Hier finden Sie wissenschaftliche Publikationen aus den Fraunhofer-Instituten.

Ultra-low power acoustic front-ends for natural language user interfaces

Ultra-low power acoustic front-ends for speech interfaces
: Fischer, Johannes; Bhardwaj, Kanav; Breiling, Marco; Leyh, Martin; Bäckström, Tom

Kutter, Christoph (Hrsg.) ; Verband der Elektrotechnik, Elektronik, Informationstechnik -VDE-:
VDE-Kongress 2016. Internet der Dinge: Technologien, Anwendungen, Perspektiven. CD-ROM : 07./08.11.2016, Center Mannheim; Kongressbeiträge
Berlin: VDE Verlag, 2016
ISBN: 978-3-8007-4308-7
5 S.
Kongress "Internet der Dinge - Technologien, Anwendungen, Perspektiven" <2016, Mannheim>
Fraunhofer IIS ()

Current research on IoT focuses predominantly on its potential applications and the digital communications aspects, while the required human-machine-interfaces (HMI) receive less attention. To enhance the users experience, smart phones, computers and recently also consumer electronics offer natural language user interfaces (NLUI). These NLUIs have the benefit that even for complex devices, all functionality is accessible without the need to browse complex menus. Moreover, especially in the context of IoT, it is beneficial to be capable to control various devices from a distance, such as lighting, thermostats, TVs or radio sets and many more. A device, which is constantly running a speech recognition frame-work would consume a considerable amount of energy, as such frame-works are of significant complexity. Therefore, this would not only waste energy, but also drain the battery rapidly. This problem can be circumvented by the use of a voice activity detector (VAD), such that the speech recognition framework is only run in the presence of speech.
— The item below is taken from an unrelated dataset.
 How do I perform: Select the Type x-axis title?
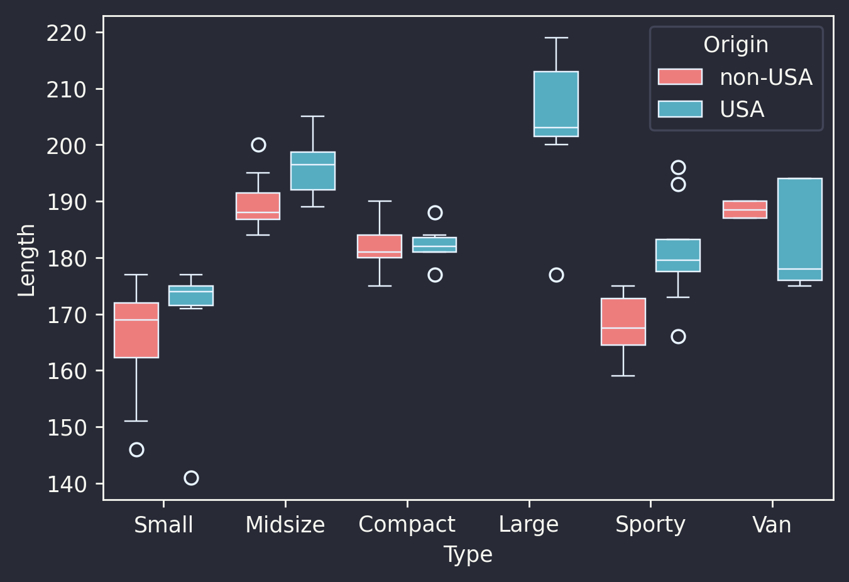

This concept can be still expanded by low complexity keyword spotting, such that the device does not utilize the speech recognition framework the entire time, but rather listens for the keyword which then wakes up the device. In the following paper we present a two stage VAD approach, where the first stage is based on time-domain features, and very low complexity at 0.3 million MACs. In the case of uncertainty, a second stage is evaluated with approximately 6.62 million MACs. The evaluation shows that in adverse conditions, the performance of the proposed approach is more accurate than conventional methods especially with non-stationary noise while retaining low complexity.